キャンプナースは、結菜ちゃんの様子に気付きました。「結菜ちゃん、たくさん汗をかくから、水をしっかり飲むことはとても大切よ。でも、一度にたくさん飲むのではなく、少しずつこまめに飲むようにするといいよ。」結菜ちゃんはナースのアドバイスにうなずきながらも、「トイレ一人で行くのイヤ、誰かが行く時に一緒に行こうって思ったから、何度もトイレに行ってるだけ」といいました。「そうかぁ。一人で行くのが嫌なときは、キャンプナースに声をかけてもいいよ」というと「うん」と言って、友達の輪の中に駆け出していきました。

次の日、キャンプナースは子どもたちと一緒にトイレを確認し、「虫はいないね。みんなきれいにトイレを使ってくれてるね。ありがとう」と言いました。結菜ちゃんもだんだんとトイレに慣れてきたようでした。

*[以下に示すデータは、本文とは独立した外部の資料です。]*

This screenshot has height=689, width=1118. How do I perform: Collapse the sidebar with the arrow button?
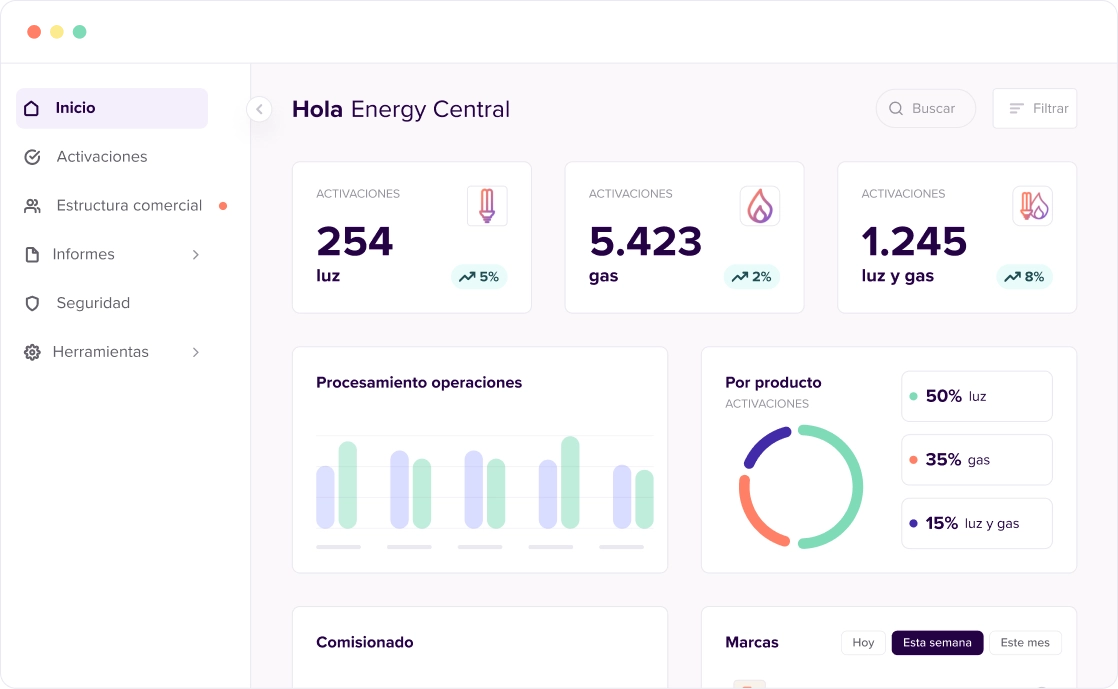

結菜ちゃんは、キャンプナースのところにやってきて、耳元で小声で「おもらししたら恥ずかしいでしょ、何度もトイレに行きたくなる」と言いました。キャンプナースは「心配だったんだね」というと、結菜ちゃんも恥ずかしそうにうなづいていました。夜は「おねしょパンツ」を使用していましたが、おねしょはなかったようです。

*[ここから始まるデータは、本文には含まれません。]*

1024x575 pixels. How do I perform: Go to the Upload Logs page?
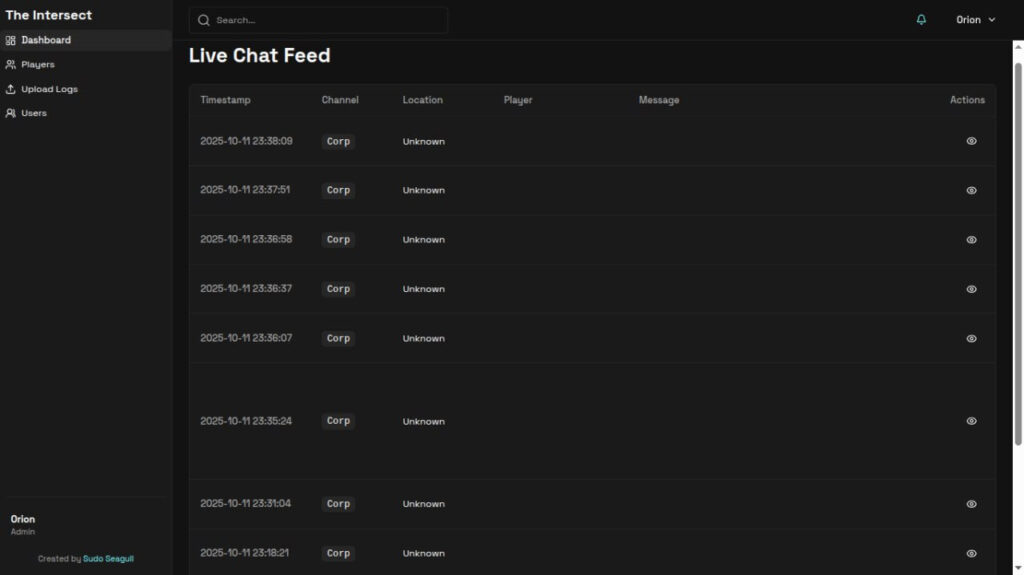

キャンプナースは、結菜ちゃんに「おしっこが出るときに痛い?」と訊くと首を大きく横に振りました。「それはよかった」というと結菜ちゃんは怪訝そうな顔をして「なぜ、そんなこと聞くの?」と言いました。キャンプナースは少し笑いながら「おしっこに何度も行きたくなって、おしっこが出るときに痛みがあったり、おしっこをしてもまだ残っている感じがしたときは、『膀胱炎』っていう病気かもしれないな、と思ったから聞いてみたんだよ。でも、結菜ちゃんは違うみたいだね!」というと、「結菜は病気じゃないな」と確認ように尋ねました。お互いにうなづき合いました。

キャンプが終わる頃には、結菜ちゃんはトイレのこと、おもらしのことを気にすることはなくなっていました。友達と一緒に楽しい思い出をたくさん作り、自信を持つこともできたようでした。「また来たいな!」と笑顔で言っていました。